State election officials authorized a trade association, the American Bail Coalition, to circulate petitions Monday to place the referendum on the November 2020 ballot. If the association collects 365,880 valid signatures of registered voters by Nov. 26, the law will be put on hold until the voters decide whether to repeal it. Otherwise, the law, SB10, would take effect in October 2019.
The measure, signed by Gov. Jerry Brown on Aug. 28, would abolish the system of requiring defendants to post bail, in amounts based on the level of the crime and a defendant’s record, in order to be freed while awaiting trial. At least one-third of jail inmates in California are being held because they are unable to post bail, and the system has been criticized for keeping poor defendants locked up while richer ones go free.
Instead, judges would decide whether to release defendants after an assessment of the danger they pose to the public and the likelihood they would return to court for trial. The assessments would use formulas based on the charges and circumstances of each case, but individual judges would have the last word.
The new law would also eliminate the bail bond industry in California, whose chief source of income is the non-refundable 10 percent fee that companies charge to defendants for posting bail.
So here is just another case of an economic interest group simply promoting the good of its members, right?  The situation is more complicated, as the LA Times reports:
The legislation’s passage should have been a victory for criminal justice reform advocates who for years sought to eliminate money bail. But some early backers, including the ACLU of Northern California, dropped their support amid concerns that the final version of the bill would allow judges to incarcerate more people for longer periods of time. They said it also did not include enough oversight over risk assessment tools, technological analyses that rely on computer algorithms to predict a person’s likelihood to break the law again, which studies have found can exhibit bias against communities of color.

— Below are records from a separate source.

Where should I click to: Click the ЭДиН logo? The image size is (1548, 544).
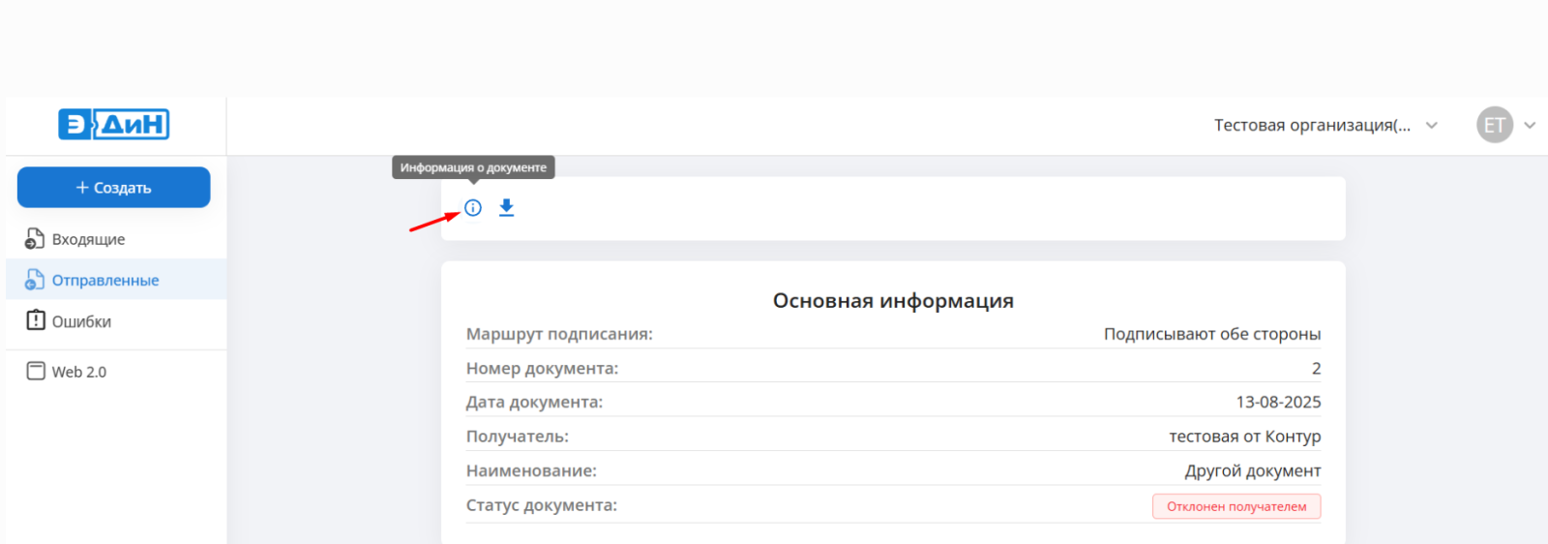114,125
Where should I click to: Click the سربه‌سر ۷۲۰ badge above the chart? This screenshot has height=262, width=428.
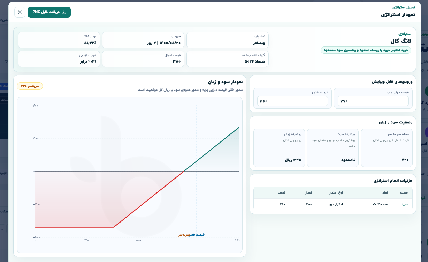pyautogui.click(x=30, y=86)
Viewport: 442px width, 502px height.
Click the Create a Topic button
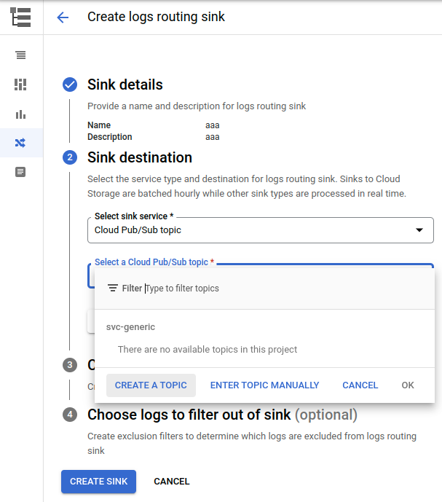pos(151,385)
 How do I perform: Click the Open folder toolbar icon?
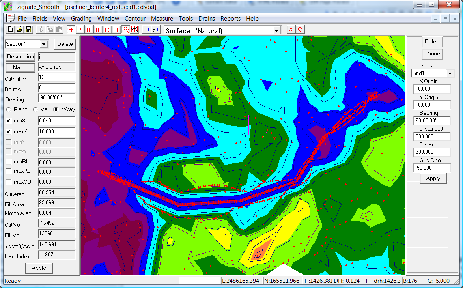coord(19,30)
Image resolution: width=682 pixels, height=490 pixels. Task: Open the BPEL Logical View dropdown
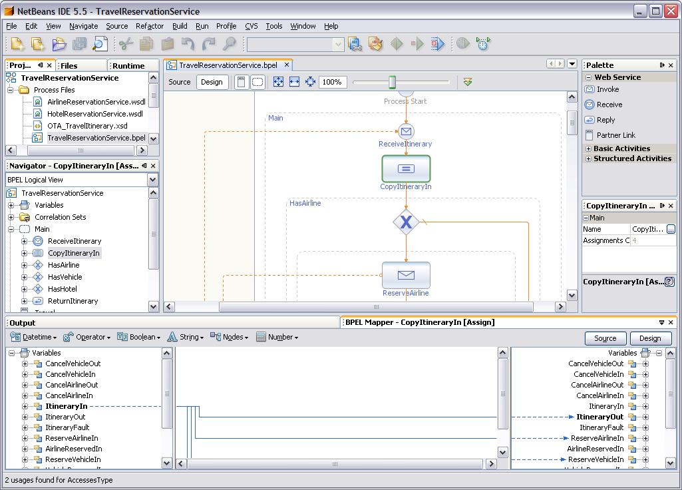click(152, 180)
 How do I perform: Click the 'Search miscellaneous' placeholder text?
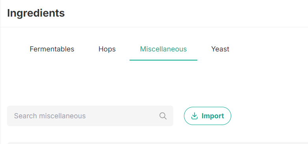[x=50, y=116]
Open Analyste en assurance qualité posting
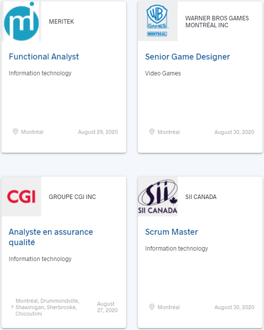The image size is (264, 330). point(51,237)
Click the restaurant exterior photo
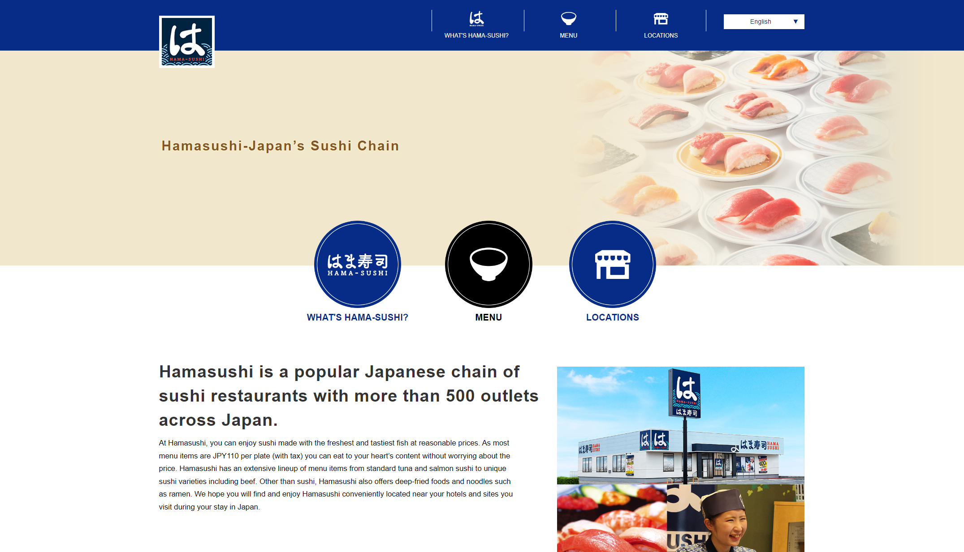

Bail agents say they have received calls from defense lawyers and civil rights groups, including at least two groups in Los Angeles, who have shown an interest in joining the effort to oppose the new law.

“I think eventually it will be a lot more than just the bail industry,” [American Bail Coalition director Jeff] Clayton said of the voter referendum.

The ACLU on Friday declined to comment on whether it would join the industry’s efforts. Civil rights groups are waiting on the state Supreme Court to review a ruling on a judge’s authority to set bail.